Maturità, ecco cosa potrebbe fare la differenza a questo Tour de France. Nel 2010 Nibali ha vinto la Vuelta, arrivando terzo al Giro d’Italia. L’anno dopo si è piazzato secondo nella corsa rosa mentre nel 2013 è riuscito nell’impresa di vincere il Giro e di arrivare un’altra volta sul podio della corsa di Spagna. Con il passare del tempo Nibali ha smussato i suoi difetti e amplificato le sue certezze di scalatore generoso, audace, fiero. Inarrestabile, per certi versi. Corre con la violenza degli animi latini, qualche volta un po’ sgraziato magari, ma una grande passione. Nibali sa di ciclismo eroico. E’ per questo che arriva al Tour con tante speranze, perché è uno a cui non manca il coraggio. Oltretutto, non c’è un prologo, non ci sono cronoscalate. Si parte dell’Inghilterra, da Leeds, e ci vorranno tre tappe prima di arrivare in Francia. Mercoledì 9 luglio si va a correre sui tratti di pavé e il traguardo è stato piazzato proprio ai confini della foresta di Arenberg. E’ dura. Ma nel complesso il Tour ha molto per Vincenzo e per le sue gambe. Le salite non mancano, e Nibali è uno in grado di affrontarle con il giusto piglio, se sta bene. I primi due mesi dell’anno non sono andati granché, la prima vittoria è arrivata soltanto una settimana fa in Trentino, al campionato italiano. Una vittoria comunque bella, importante, che ha strappato applausi e che mancava ormai da un anno – l’ultimo successo risaliva infatti alla tappa delle Tre Cime di Lavaredo al Giro d’Italia del 2013.

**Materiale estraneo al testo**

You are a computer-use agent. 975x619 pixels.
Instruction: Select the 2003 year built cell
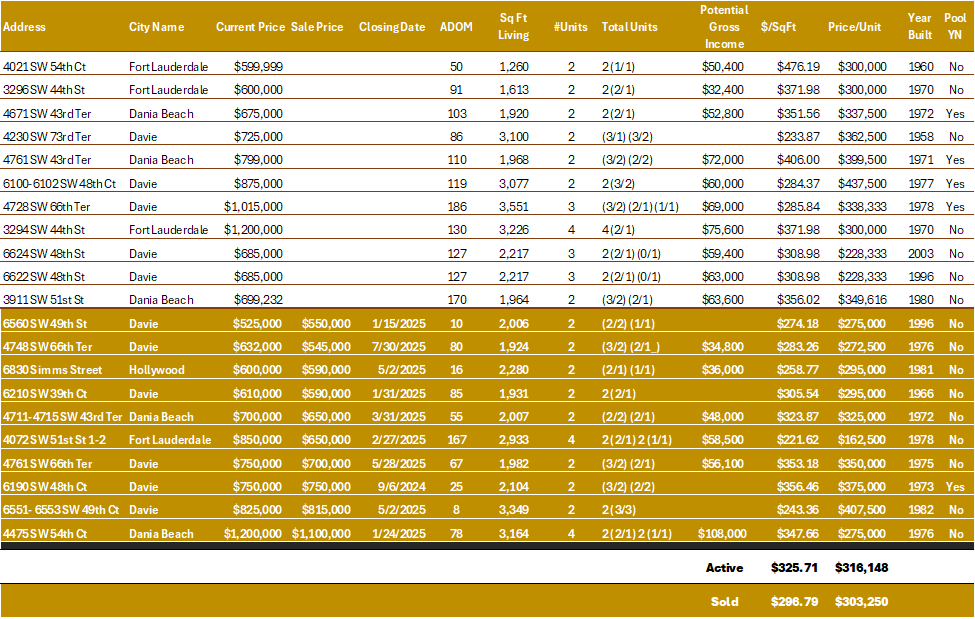coord(920,253)

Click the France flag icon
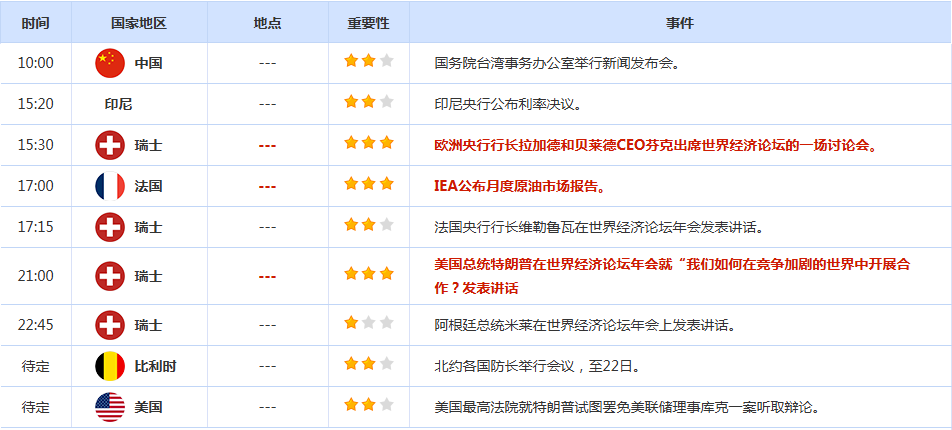coord(110,186)
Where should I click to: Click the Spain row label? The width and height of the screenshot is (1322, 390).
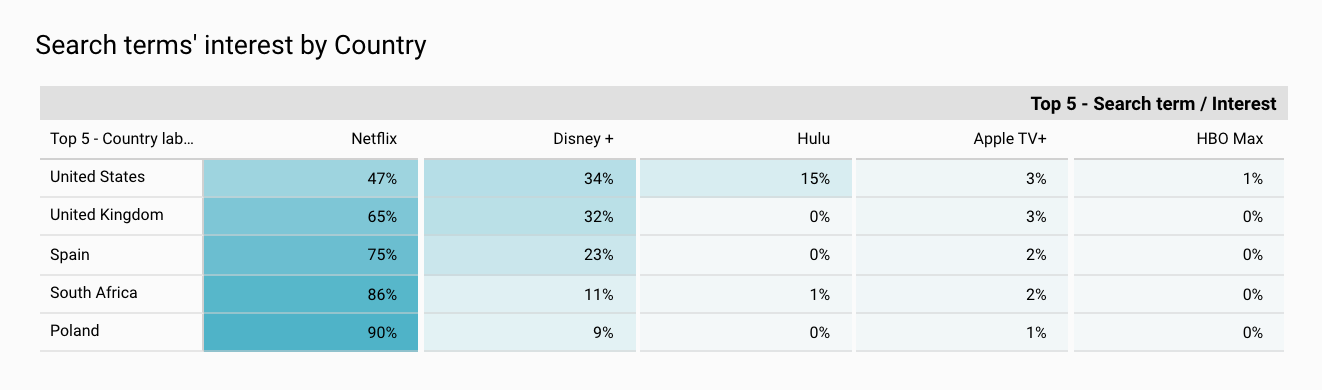point(70,255)
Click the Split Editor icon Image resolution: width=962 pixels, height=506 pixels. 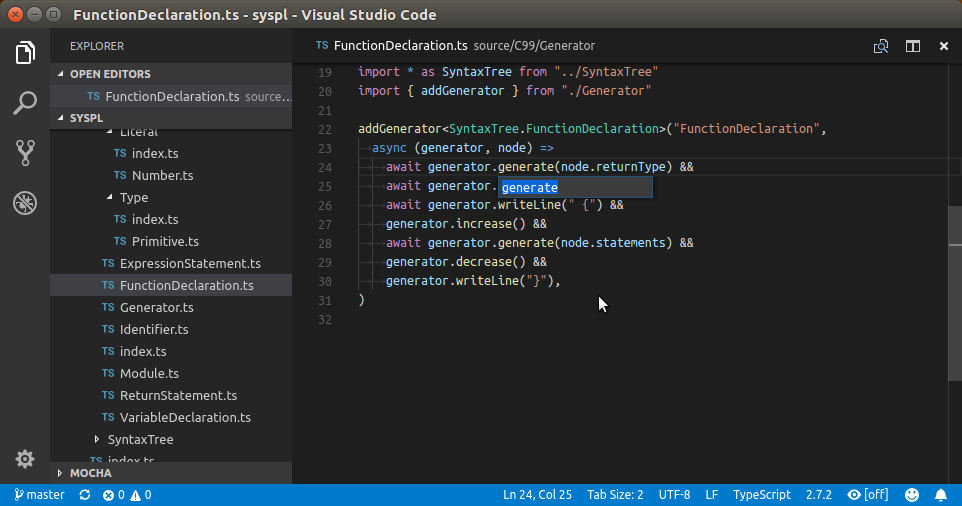coord(912,46)
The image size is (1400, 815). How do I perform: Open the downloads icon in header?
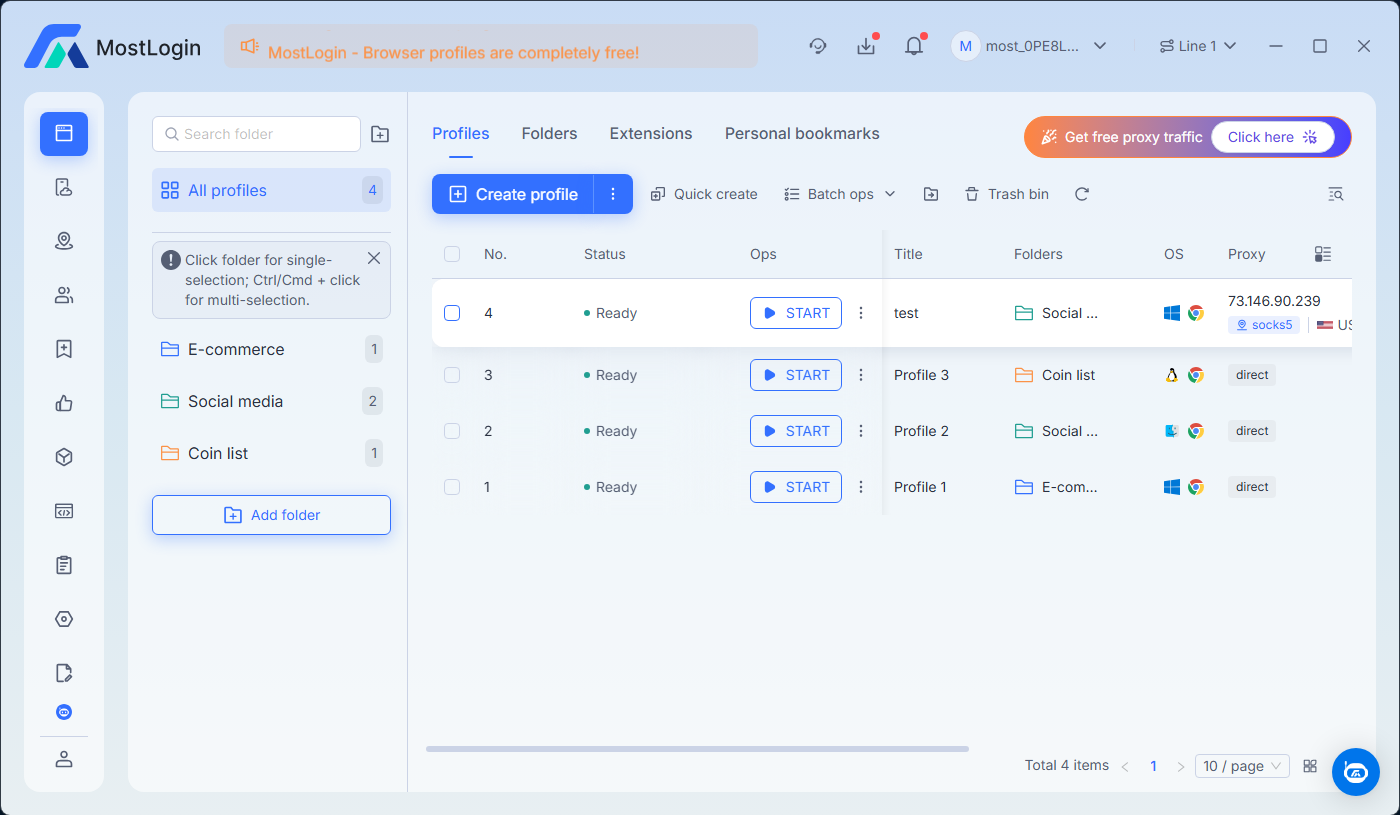[866, 46]
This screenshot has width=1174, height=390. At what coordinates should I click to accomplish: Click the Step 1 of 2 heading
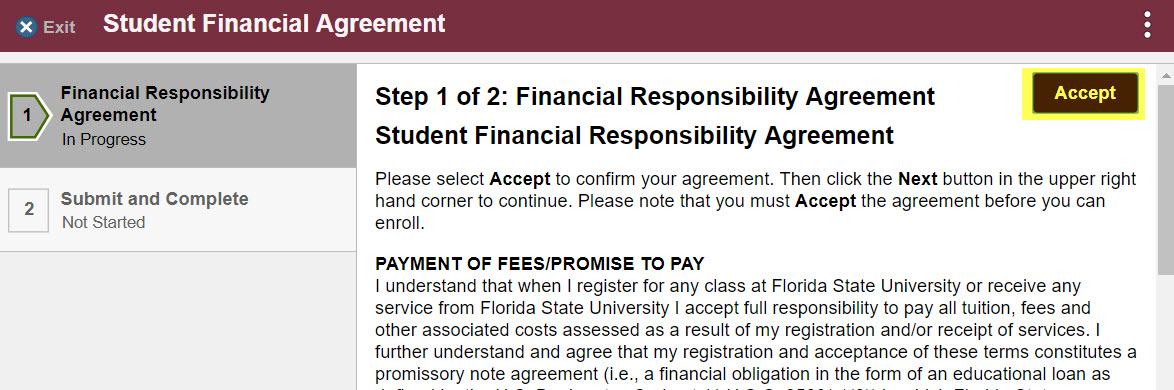tap(655, 97)
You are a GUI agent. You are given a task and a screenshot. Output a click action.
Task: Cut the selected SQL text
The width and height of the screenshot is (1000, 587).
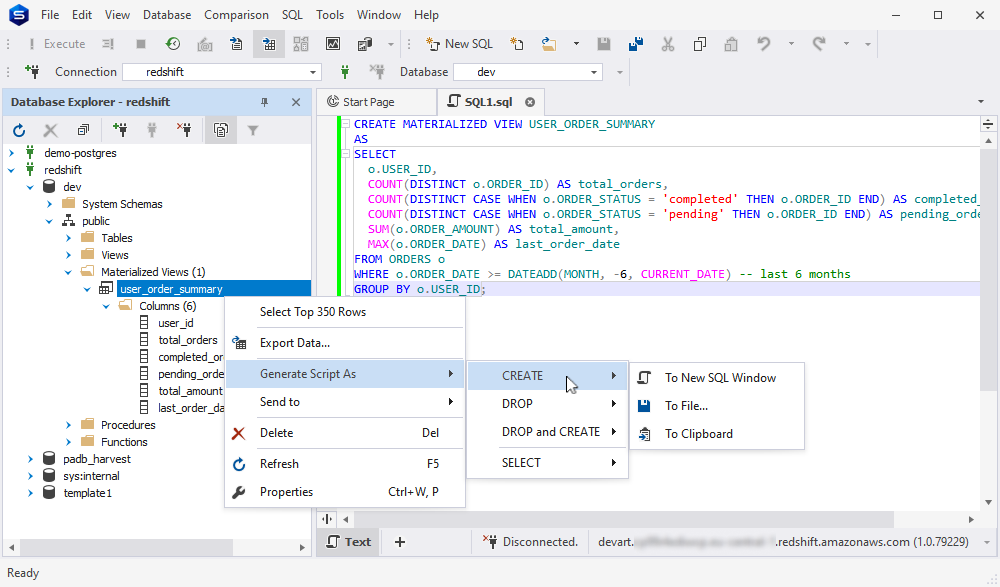pyautogui.click(x=667, y=43)
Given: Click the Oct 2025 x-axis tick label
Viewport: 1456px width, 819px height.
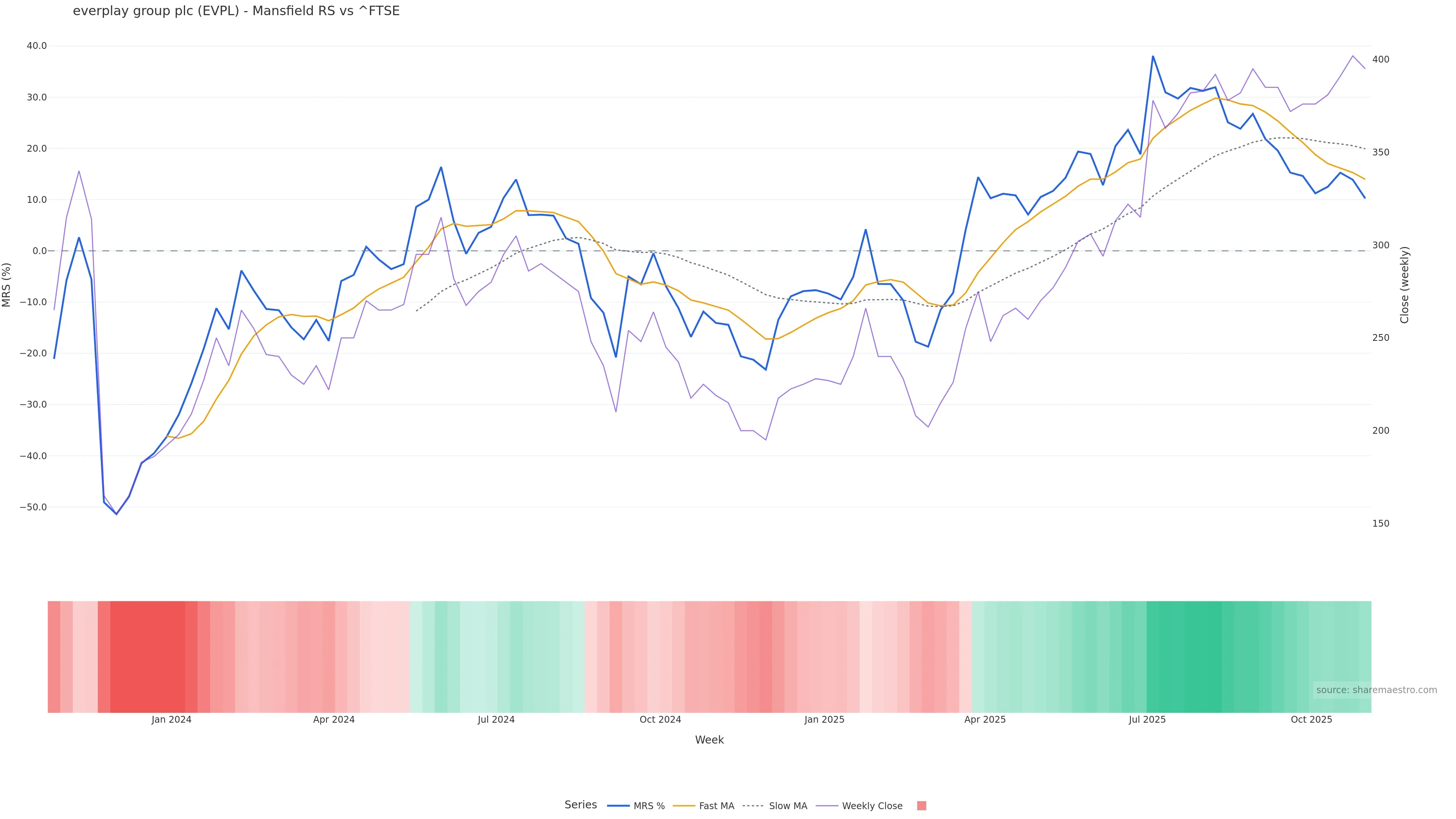Looking at the screenshot, I should tap(1311, 720).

Chi conosce Nibali dice di avergli visto con gli occhi della tigre. Il primo è Giuseppe Martinelli, direttore dell’Astana, uno dei pochi ad aver vinto il Tour con due uomini diversi: Marco Pantani e Alberto Contador. «Ha molta fiducia, è convinto dei suoi mezzi, è concentrato ma non teso. Ha lavorato bene, con la determinazione giusta. E adesso è capace di tutto». Con la maglia di campione italiano addosso un altro grande  si era distinto al Tour de France: Gianni Bugno, che nel 1991 era arrivato dietro a Miguel Indurain. Segni di un destino che Nibali vorrebbe modificare solo un po’, regalandoci un podio sorprendente. Rachele, la ragazza che ha sposato dopo due anni esatti di fidanzamento, lo ha sempre descritto come uno buono, «un ragazzo come tanti, tranquillo e un po’ timido, che in corsa invece tira fuori tutta la grinta che ha dentro e mi fa sorridere perché quasi non lo riconosco». Una volta, a Ram­bouillet, subito dopo la consacrazione di Wiggins al Tour de France, Nibali aveva guardato verso l’orizzonte: «Anche io, come Wiggins, fin da ragazzo sogno di vincere il Tour, me ne sono an­dato di casa anche per questo. Sono passati anni, ci sono andato vicino, e non ce l’ho fat­ta. Ma con­ti­nuerò a so­gna­re di vincere il mio Tour». Chissà, forse il momento è arrivato.